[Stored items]
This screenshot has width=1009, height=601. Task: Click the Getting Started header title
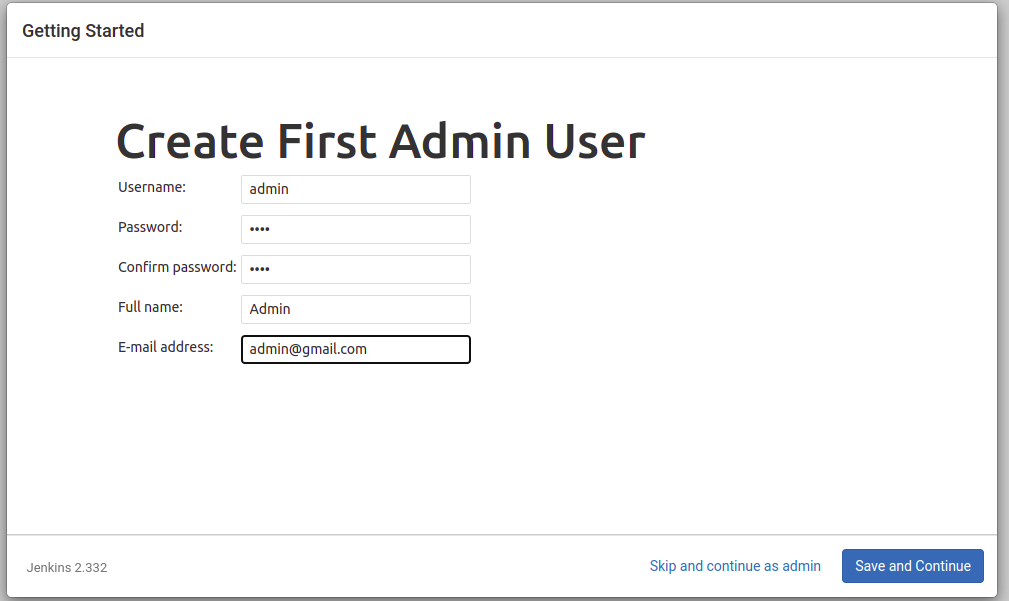pos(83,30)
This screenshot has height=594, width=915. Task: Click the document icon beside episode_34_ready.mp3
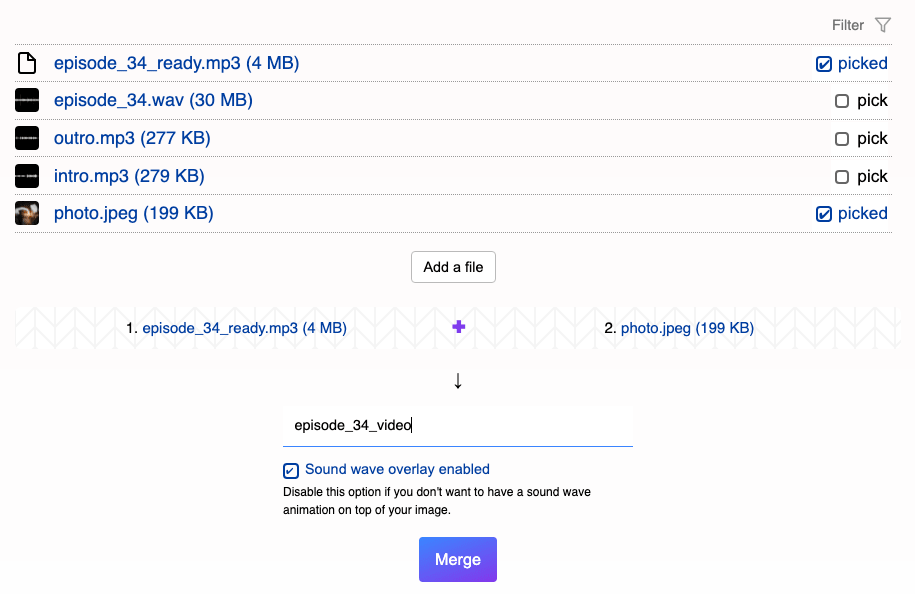coord(27,63)
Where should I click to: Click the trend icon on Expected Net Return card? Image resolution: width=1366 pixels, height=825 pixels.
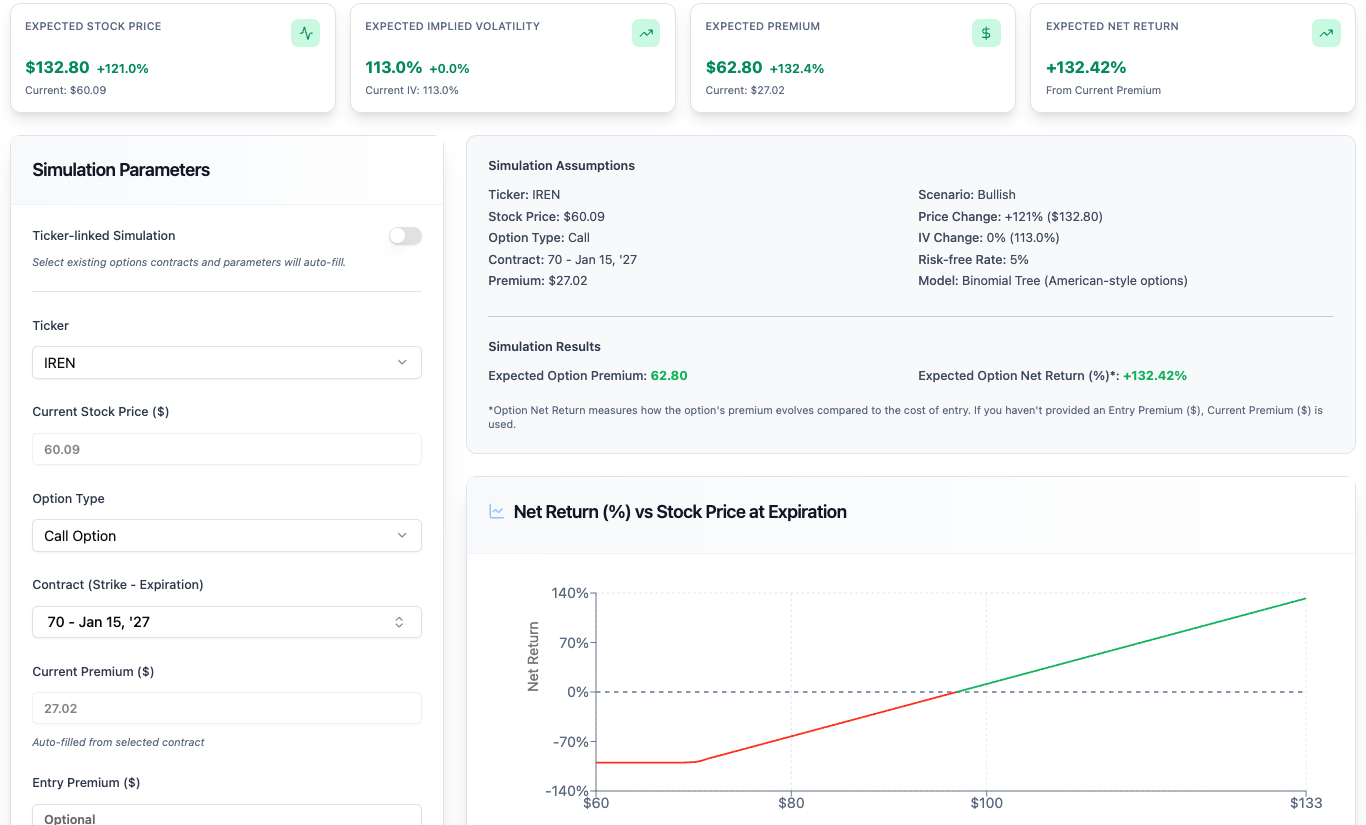[1326, 33]
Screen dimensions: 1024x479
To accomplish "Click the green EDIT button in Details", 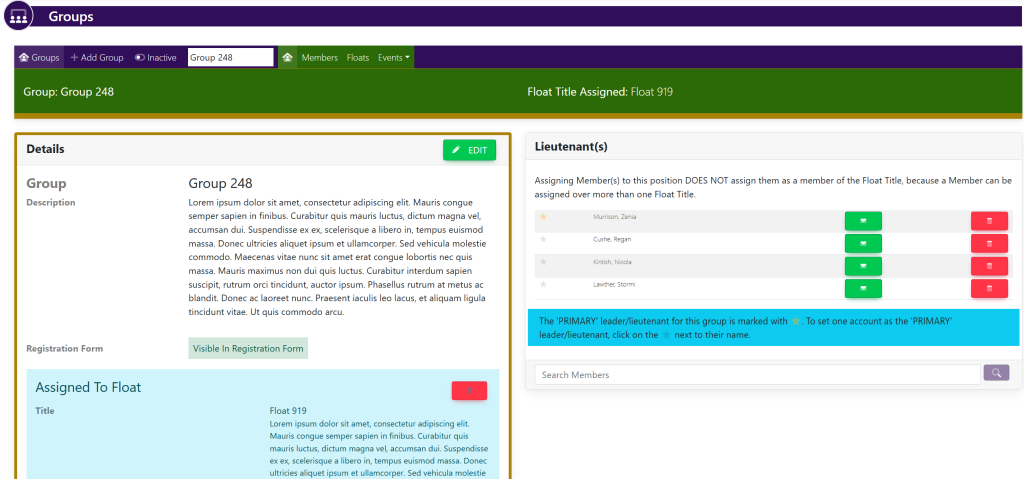I will pos(469,150).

WRITTEN TASK> Extract every line of the entries above that contains the string "width".

ANSWER FOR THE TASK>
This screenshot has width=1009, height=601. Task: Click the Getting Started header title
This screenshot has height=594, width=915. Task: Click the document icon beside episode_34_ready.mp3
Where should I click to: Click the trend icon on Expected Net Return card? Image resolution: width=1366 pixels, height=825 pixels.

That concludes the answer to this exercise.